== Requirement ==
Restate, word for word, the lines from the opening line of the data through the line containing "Task: Open the Gatsby link", both included, and nothing else.

== Exercise data ==
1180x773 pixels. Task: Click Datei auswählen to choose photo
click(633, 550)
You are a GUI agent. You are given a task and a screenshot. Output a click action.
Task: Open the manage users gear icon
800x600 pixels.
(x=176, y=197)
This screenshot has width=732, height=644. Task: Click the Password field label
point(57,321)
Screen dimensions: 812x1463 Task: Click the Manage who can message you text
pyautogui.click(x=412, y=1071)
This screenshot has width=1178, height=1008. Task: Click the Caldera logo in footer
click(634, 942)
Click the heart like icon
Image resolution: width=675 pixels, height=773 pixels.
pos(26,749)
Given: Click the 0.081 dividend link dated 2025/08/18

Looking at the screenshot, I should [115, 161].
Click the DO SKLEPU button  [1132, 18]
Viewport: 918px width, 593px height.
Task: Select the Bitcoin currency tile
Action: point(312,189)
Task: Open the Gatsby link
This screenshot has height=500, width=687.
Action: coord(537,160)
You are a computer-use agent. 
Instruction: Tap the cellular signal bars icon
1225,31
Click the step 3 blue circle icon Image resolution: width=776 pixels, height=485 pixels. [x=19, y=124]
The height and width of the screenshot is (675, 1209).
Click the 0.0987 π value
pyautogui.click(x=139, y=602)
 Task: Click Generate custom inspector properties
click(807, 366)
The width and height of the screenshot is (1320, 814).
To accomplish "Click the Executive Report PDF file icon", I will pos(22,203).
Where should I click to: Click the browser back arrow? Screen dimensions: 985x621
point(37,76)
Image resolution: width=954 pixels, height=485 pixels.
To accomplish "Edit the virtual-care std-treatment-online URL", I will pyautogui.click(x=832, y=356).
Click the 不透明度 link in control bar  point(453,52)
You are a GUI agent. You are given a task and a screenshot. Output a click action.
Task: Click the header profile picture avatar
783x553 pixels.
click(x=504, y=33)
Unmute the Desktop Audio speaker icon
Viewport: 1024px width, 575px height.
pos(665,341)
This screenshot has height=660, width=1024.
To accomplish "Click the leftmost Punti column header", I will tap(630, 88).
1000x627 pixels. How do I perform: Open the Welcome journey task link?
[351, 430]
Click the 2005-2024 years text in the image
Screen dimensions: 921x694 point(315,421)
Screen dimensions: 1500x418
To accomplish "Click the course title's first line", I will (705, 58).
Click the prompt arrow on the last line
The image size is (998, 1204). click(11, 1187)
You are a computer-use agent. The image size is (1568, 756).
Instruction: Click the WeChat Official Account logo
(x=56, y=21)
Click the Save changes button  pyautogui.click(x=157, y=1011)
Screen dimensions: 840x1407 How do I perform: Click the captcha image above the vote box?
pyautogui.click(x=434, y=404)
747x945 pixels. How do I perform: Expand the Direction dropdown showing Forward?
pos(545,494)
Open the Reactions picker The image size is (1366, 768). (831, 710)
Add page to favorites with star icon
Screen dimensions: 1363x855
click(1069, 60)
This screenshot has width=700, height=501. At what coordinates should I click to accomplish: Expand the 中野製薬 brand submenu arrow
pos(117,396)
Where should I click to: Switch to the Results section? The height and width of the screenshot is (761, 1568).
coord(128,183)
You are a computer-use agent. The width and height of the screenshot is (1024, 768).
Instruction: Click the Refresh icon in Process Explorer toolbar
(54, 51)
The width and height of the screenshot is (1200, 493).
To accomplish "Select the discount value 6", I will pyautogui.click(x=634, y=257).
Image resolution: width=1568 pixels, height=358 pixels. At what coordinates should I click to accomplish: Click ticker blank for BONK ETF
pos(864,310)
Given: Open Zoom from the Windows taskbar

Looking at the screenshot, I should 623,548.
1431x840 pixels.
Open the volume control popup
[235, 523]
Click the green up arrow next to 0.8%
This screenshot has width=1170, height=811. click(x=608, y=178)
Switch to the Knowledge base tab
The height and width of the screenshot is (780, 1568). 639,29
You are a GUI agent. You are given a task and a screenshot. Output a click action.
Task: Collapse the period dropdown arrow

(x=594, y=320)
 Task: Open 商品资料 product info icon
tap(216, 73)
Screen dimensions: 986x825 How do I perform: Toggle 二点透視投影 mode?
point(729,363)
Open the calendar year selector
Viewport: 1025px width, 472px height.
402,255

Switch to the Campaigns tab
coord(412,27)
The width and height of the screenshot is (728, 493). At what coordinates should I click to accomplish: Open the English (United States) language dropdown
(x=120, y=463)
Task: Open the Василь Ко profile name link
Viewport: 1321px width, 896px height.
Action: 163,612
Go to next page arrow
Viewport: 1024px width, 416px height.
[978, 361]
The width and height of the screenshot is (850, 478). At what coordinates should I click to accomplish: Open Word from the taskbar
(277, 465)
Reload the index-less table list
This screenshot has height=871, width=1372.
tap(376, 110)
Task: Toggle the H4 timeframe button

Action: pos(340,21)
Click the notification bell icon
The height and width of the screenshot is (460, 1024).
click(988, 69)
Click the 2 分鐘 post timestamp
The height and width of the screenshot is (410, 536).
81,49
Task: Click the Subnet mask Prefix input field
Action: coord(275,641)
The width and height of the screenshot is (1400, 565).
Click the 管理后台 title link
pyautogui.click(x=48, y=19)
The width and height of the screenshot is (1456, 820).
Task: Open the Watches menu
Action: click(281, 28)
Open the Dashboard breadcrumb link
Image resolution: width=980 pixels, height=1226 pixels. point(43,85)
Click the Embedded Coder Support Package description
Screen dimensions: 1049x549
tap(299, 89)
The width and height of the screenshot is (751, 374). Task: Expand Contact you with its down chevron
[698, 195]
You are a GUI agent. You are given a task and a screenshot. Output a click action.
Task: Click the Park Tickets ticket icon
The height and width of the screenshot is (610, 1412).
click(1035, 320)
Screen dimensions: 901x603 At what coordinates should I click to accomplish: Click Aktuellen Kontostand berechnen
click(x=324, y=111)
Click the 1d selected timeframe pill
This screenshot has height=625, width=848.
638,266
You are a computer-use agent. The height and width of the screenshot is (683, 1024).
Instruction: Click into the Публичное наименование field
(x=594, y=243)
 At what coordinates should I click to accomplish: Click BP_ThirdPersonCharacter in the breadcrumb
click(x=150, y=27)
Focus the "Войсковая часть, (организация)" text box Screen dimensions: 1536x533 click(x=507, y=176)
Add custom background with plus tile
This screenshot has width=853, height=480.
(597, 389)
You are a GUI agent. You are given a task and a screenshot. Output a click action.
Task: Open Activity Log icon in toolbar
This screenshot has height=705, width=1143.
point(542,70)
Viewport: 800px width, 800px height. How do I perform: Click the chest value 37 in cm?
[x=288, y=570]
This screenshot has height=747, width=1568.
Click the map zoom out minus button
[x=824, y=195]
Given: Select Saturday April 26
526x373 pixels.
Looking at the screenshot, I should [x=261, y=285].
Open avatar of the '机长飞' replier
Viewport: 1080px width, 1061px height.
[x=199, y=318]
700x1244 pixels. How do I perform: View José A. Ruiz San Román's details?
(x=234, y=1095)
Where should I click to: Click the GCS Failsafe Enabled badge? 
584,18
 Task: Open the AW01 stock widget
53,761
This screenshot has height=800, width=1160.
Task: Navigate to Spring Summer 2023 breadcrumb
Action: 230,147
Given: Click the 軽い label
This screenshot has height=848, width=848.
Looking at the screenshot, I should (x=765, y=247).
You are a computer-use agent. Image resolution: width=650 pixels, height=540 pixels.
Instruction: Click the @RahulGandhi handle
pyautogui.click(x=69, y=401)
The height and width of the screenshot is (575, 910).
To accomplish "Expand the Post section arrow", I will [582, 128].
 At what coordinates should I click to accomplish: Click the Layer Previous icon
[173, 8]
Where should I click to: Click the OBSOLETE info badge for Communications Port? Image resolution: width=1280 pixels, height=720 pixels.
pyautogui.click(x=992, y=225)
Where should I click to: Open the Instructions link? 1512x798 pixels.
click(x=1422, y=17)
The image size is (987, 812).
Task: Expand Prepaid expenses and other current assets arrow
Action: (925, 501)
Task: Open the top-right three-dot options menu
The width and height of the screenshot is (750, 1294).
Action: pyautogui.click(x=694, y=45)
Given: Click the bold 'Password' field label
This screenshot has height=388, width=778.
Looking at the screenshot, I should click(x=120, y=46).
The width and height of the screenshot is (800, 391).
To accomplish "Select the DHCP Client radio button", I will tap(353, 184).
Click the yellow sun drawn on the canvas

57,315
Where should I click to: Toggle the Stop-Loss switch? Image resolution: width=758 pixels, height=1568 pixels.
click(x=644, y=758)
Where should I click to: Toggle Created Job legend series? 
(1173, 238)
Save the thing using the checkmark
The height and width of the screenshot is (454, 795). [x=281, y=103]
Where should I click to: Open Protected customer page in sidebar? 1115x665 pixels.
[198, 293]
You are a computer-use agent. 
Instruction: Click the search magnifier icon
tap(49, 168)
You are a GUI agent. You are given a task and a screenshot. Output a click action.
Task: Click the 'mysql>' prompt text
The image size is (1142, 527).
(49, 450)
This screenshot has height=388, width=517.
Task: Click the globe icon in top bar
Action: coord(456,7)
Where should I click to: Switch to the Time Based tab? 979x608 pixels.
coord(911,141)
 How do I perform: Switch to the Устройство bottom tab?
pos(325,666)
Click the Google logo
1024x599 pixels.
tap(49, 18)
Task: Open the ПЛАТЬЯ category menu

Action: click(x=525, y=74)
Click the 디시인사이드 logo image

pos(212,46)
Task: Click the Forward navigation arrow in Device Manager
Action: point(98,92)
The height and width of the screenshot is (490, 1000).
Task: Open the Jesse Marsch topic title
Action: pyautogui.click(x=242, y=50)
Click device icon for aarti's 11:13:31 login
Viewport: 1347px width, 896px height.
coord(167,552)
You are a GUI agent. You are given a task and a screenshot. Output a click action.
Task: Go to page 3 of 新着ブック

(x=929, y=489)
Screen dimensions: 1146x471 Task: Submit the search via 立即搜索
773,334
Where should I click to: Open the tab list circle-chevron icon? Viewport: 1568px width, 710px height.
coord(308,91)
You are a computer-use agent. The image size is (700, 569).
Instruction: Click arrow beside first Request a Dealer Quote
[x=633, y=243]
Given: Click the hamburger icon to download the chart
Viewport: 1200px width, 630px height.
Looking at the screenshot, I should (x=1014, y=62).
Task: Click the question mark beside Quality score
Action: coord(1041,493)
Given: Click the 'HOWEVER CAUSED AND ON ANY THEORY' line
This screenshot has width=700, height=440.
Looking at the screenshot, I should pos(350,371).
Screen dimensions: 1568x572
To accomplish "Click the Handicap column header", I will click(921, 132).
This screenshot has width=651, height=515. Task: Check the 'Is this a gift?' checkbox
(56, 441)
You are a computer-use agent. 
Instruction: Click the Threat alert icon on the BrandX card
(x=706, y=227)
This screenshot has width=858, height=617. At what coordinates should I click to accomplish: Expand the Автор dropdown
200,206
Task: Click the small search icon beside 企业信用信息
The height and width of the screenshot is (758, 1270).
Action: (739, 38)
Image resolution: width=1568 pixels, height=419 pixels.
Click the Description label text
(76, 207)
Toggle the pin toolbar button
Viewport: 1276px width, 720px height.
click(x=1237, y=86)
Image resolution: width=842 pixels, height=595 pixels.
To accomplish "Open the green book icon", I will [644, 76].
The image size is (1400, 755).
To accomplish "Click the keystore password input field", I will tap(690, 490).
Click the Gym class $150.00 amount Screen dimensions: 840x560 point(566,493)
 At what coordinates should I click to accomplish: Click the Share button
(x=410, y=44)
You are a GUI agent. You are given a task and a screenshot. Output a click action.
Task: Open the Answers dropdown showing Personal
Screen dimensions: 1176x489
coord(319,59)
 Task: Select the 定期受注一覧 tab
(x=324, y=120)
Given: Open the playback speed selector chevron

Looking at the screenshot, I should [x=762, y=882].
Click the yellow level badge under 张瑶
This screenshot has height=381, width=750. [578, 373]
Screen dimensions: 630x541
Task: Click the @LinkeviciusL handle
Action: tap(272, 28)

== Answer section ==
1180x773 pixels. Task: Click Datei auswählen to choose photo
click(633, 550)
You are a GUI agent. You are given a task and a screenshot. Output a click action.
Task: Open the manage users gear icon
800x600 pixels.
(x=176, y=197)
This screenshot has width=732, height=644. Task: Click the Password field label
point(57,321)
Screen dimensions: 812x1463 Task: Click the Manage who can message you text
pyautogui.click(x=412, y=1071)
This screenshot has width=1178, height=1008. Task: Click the Caldera logo in footer
click(634, 942)
Click the heart like icon
Image resolution: width=675 pixels, height=773 pixels.
pos(26,749)
Given: Click the 0.081 dividend link dated 2025/08/18

Looking at the screenshot, I should [115, 161].
Click the DO SKLEPU button  [1132, 18]
Viewport: 918px width, 593px height.
Task: Select the Bitcoin currency tile
Action: point(312,189)
Task: Open the Gatsby link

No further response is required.